Ludwig Essinger kam am 9. Januar 1881 in Heilbronn zur Welt. Sein Vater Isidor führte hier seit 1874 ein Aussteuer- und Wäschegeschäft. Ludwig besuchte ab 1889 das Karlsgymnasium und legte zehn Jahre später die Reifeprüfung ab. Ab dem Sommersemester 1902 studierte er in München Medizin.

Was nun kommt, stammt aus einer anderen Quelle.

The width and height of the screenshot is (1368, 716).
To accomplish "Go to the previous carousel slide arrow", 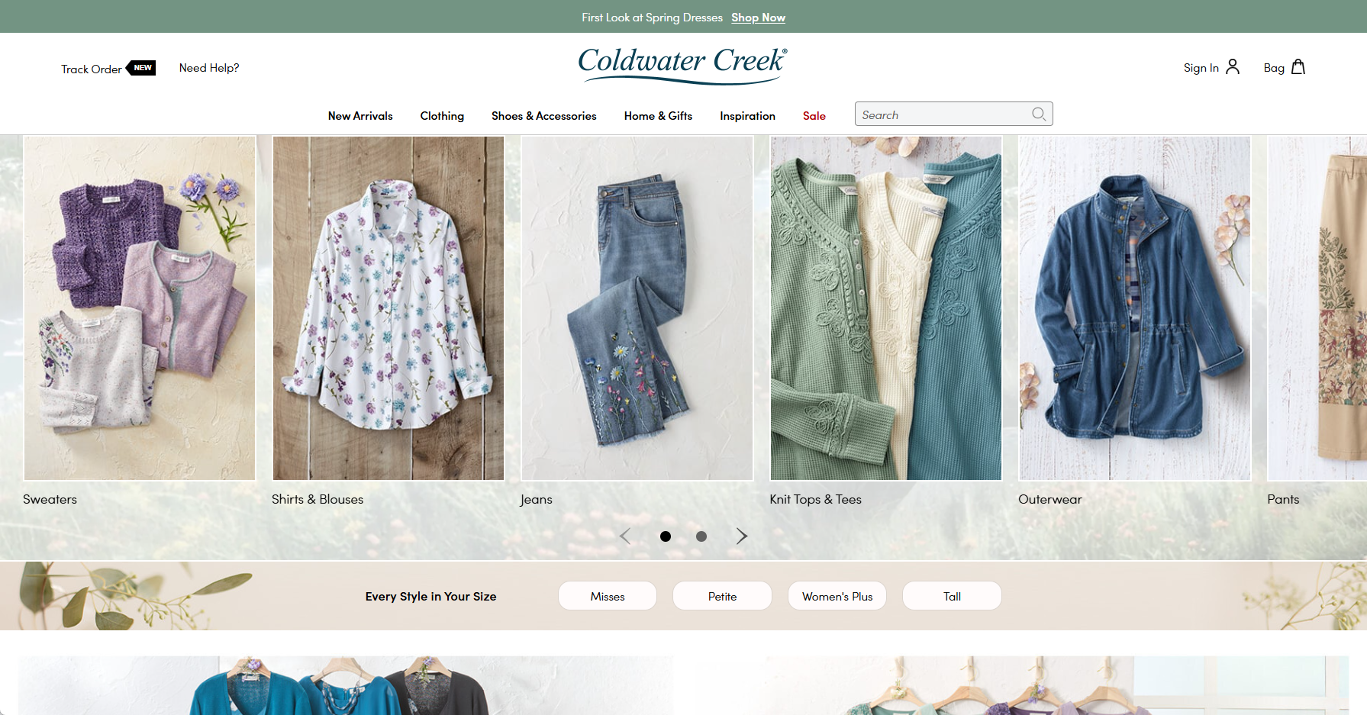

Mitte 1908 ließ sich der promovierte Mediziner in der damaligen Frankenbacher Straße 21 in Böckingen nieder; hier wirkte der beliebte Arzt knapp 30 Jahre, nur unterbrochen durch den Kriegsdienst als Stabsarzt während des Ersten Weltkriegs. Essinger war sozial eingestellt und erließ manch armen Patienten das Honorar. Er blieb ledig; spätestens seit 1920 lebte seine verwitwete Mutter Berta mit im Haushalt, der mehr als 30 Jahre lang von der Christin Friederike Burkhardt versorgt wurde. Sie fungierte auch als Arzthelferin und blieb bis 1942 bei Ludwig Essinger.
Bereits am 22. April 1933 verloren die jüdischen Ärzte ihre Zulassung als Kassenarzt. Im September 1938 wurde den jüdischen Ärzten grundsätzlich die Approbation entzogen, sie mussten sich „Krankenbehandler“ nennen und durften nur noch jüdische Patienten behandeln. Wenige Wochen später überfiel ein Trupp junger Nazis zweimal Essingers Wohnung in Böckingen. Er übernahm daraufhin in der Roßkampffstraße in Heilbronn die Praxis eines ausgewanderten jüdischen Arztes. Nach einer kurzen Zeit in einem „Judenhaus“ in der Bergstraße musste Essinger in Sontheim die Betreuung der Bewohner des Hauses Picard übernehmen: Es diente als Ersatz für das jüdische Altersheim in Sontheim und als Sammelstelle für die geplanten Deportationen. Angesichts seiner eigenen Deportation nahm sich Dr. Ludwig Essinger am 5. April 1942 das Leben; er wurde auf dem jüdischen Friedhof in Sontheim in einem anonymen Grab beigesetzt.